Menaker Yassierli: Hubungan Industrial Harmonis Jadi Kunci Iklim Kerja Sehat

JurnalPatroliNews – Menteri Ketenagakerjaan Yassierli menegaskan bahwa hubungan industrial yang harmonis antara pekerja dan pengusaha menjadi faktor penentu terciptanya iklim ketenagakerjaan yang sehat dan produktif.

Dalam keterangan resminya di Jakarta, Jumat (8/8), Yassierli mengatakan banyak persoalan ketenagakerjaan saat ini berakar dari hubungan industrial yang belum ideal. Menurutnya, jika hubungan tersebut terjalin dengan baik, akan lahir budaya kerja transformatif yang mempersatukan visi buruh dan pengusaha.

“Buruh sejahtera, industrinya kuat dan maju. Intinya ada pada kultur kerja yang solid,” tegasnya.

Ia menilai kondisi kerja yang harmonis dapat menyelesaikan sejumlah tantangan ketenagakerjaan secara otomatis, mulai dari penguatan link and match antara dunia pendidikan dan industri, optimalisasi Balai Latihan Kerja (BLK), hingga penyediaan pekerjaan layak bagi kelompok rentan.
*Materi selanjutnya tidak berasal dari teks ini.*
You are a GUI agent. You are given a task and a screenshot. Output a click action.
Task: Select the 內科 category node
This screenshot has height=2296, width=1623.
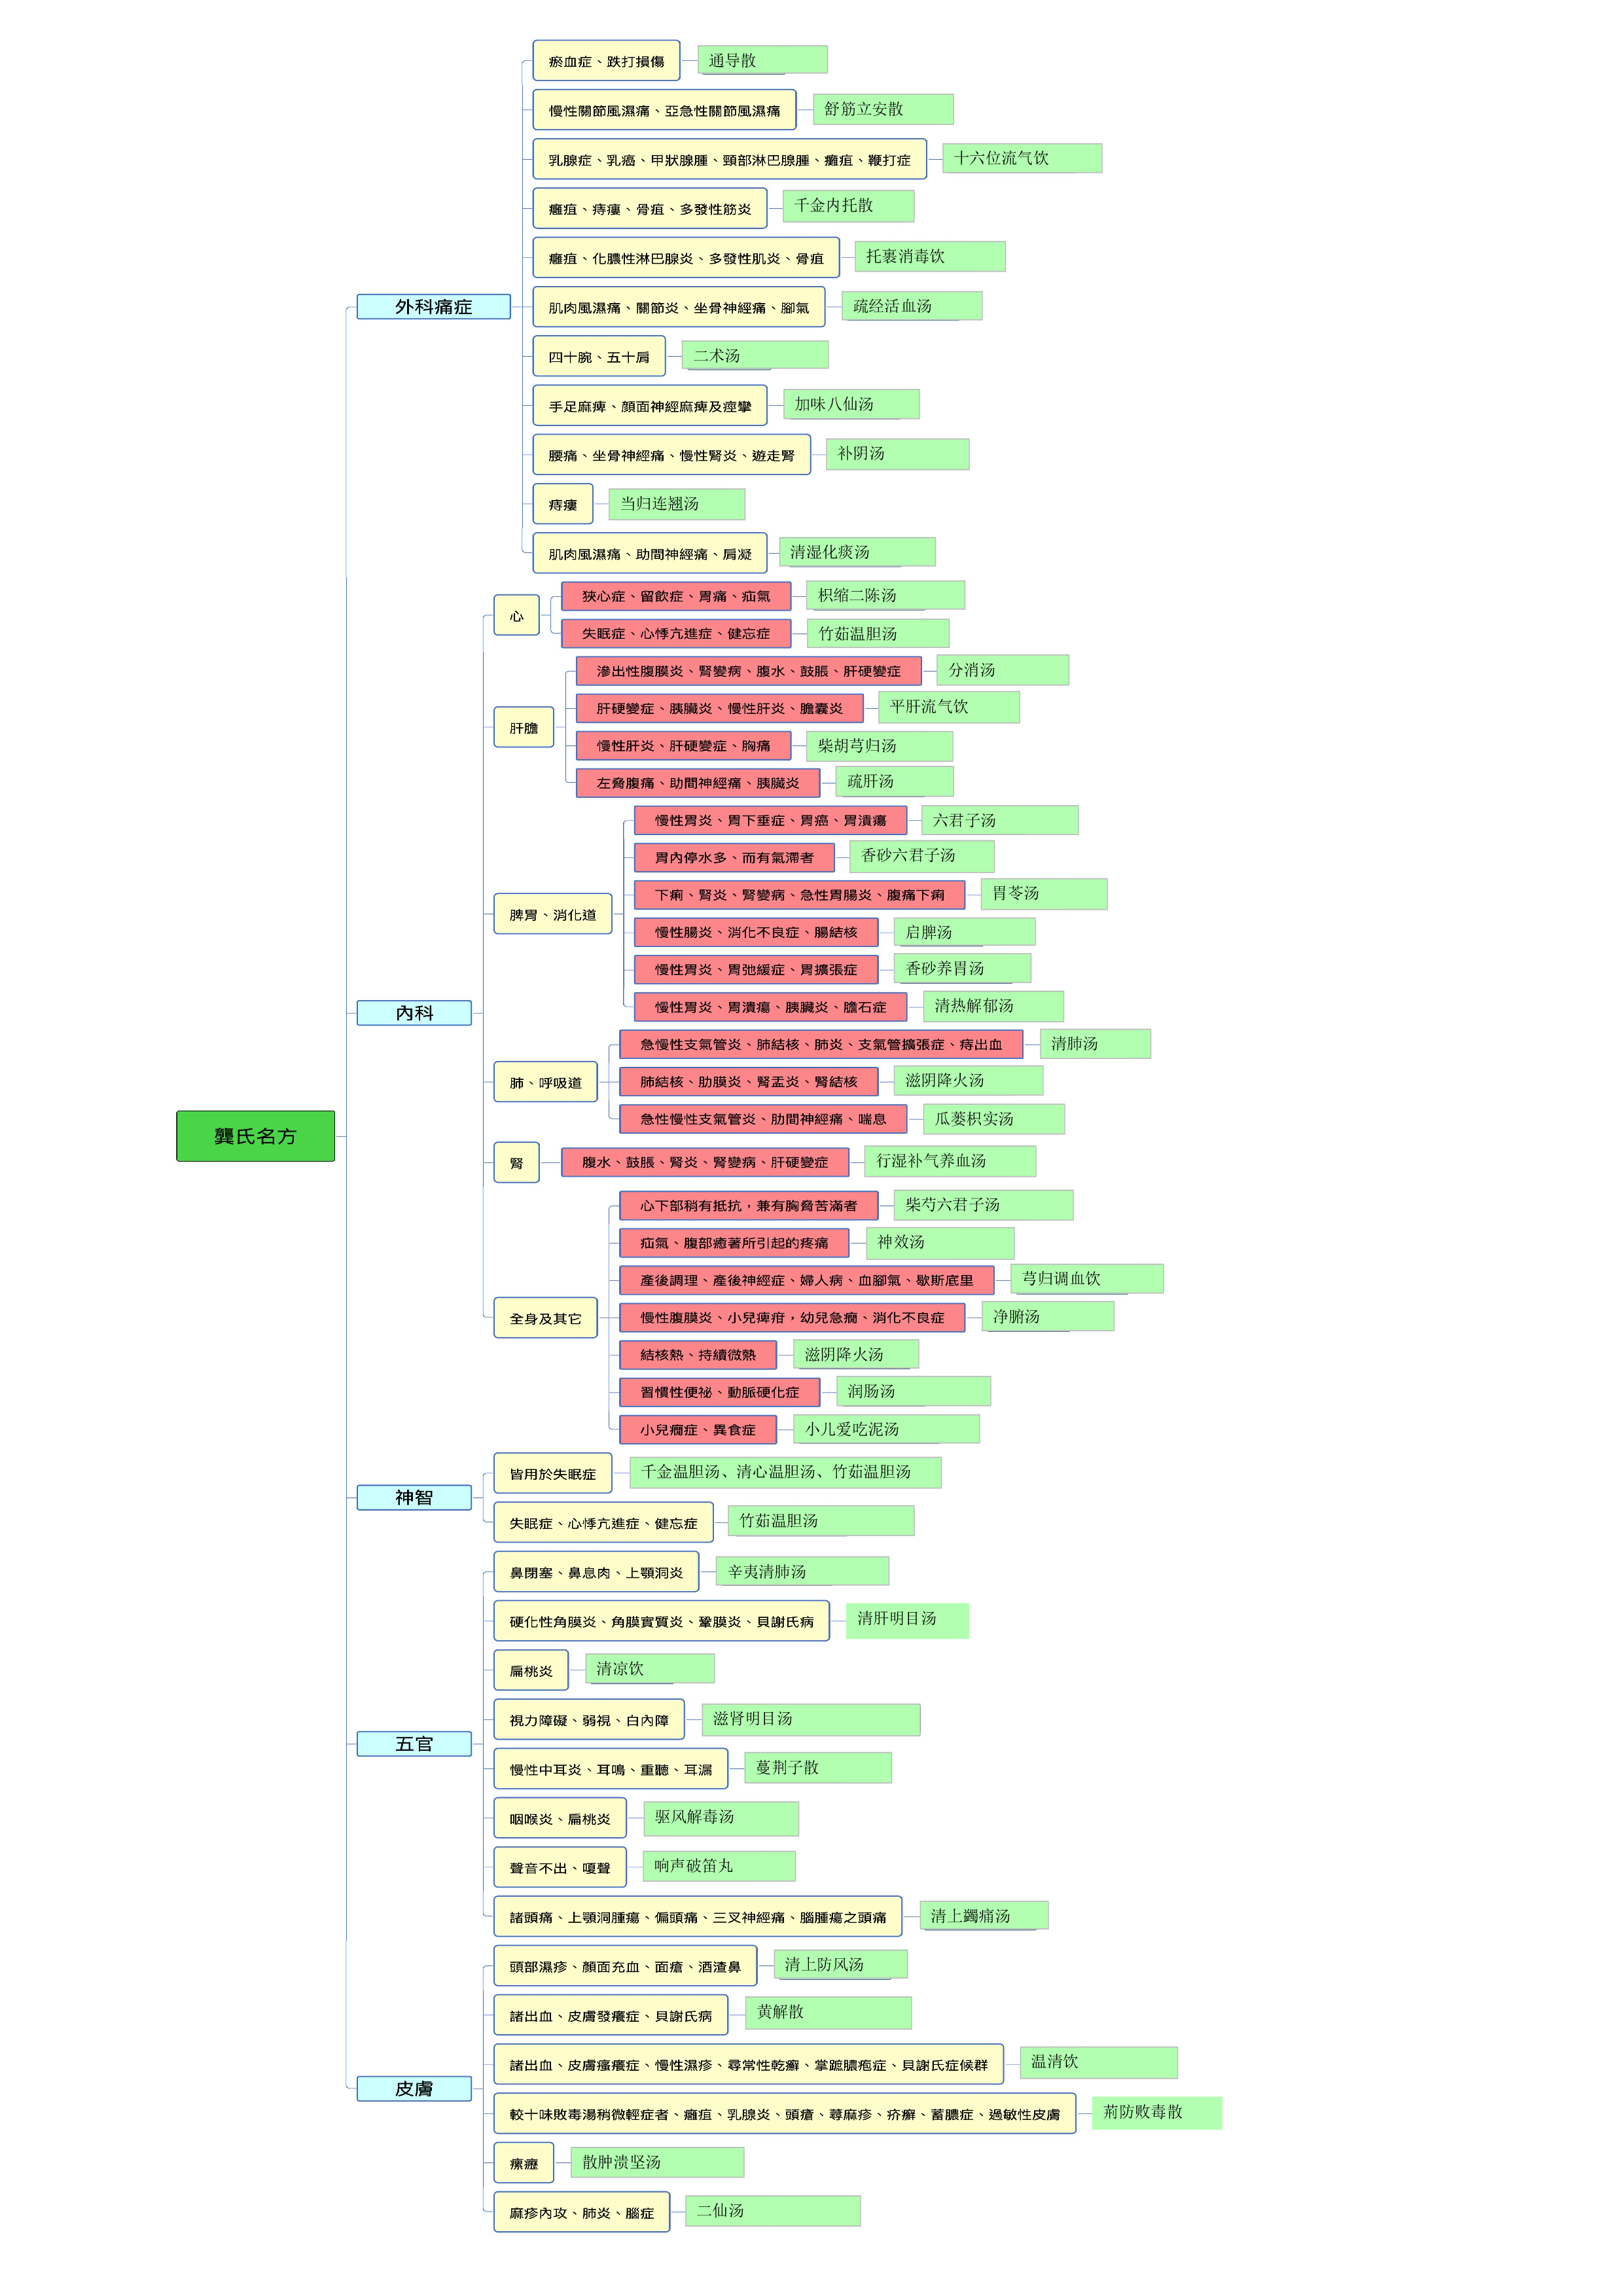414,1012
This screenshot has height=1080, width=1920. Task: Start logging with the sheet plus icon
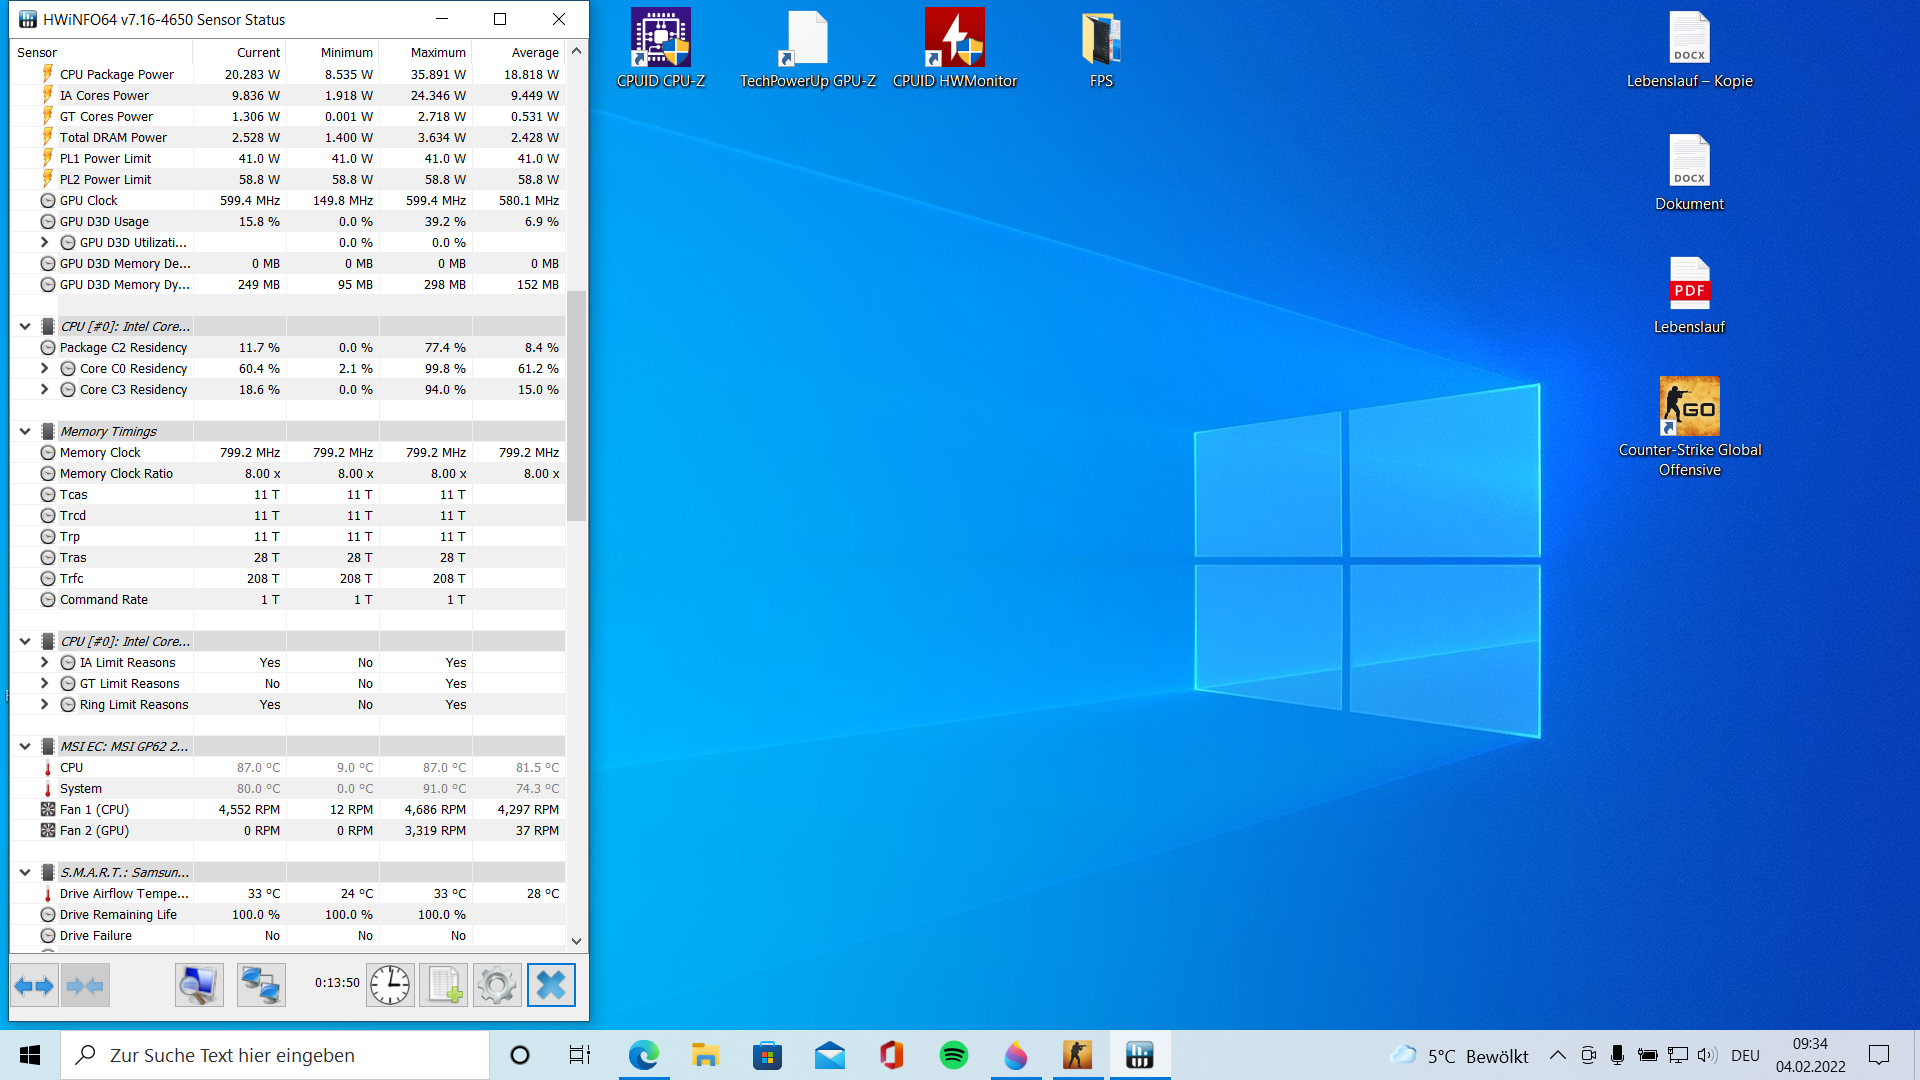tap(443, 986)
Tantangan lainnya, kata Yassierli, mencakup penyusunan regulasi ketenagakerjaan, penegakan norma kerja dan keselamatan kerja (K3), serta penerapan pola hubungan industrial yang transformatif.

Tak hanya itu, stabilitas hubungan kerja juga diyakini akan berdampak positif pada iklim investasi. Investor, baik lokal maupun asing, disebut selalu mempertimbangkan faktor kondusifnya hubungan industrial sebelum menanamkan modal.

“Orang mau investasi karena situasinya stabil. Kondusif artinya ada norma, nilai, dan kesatuan visi yang dijaga bersama,” pungkasnya.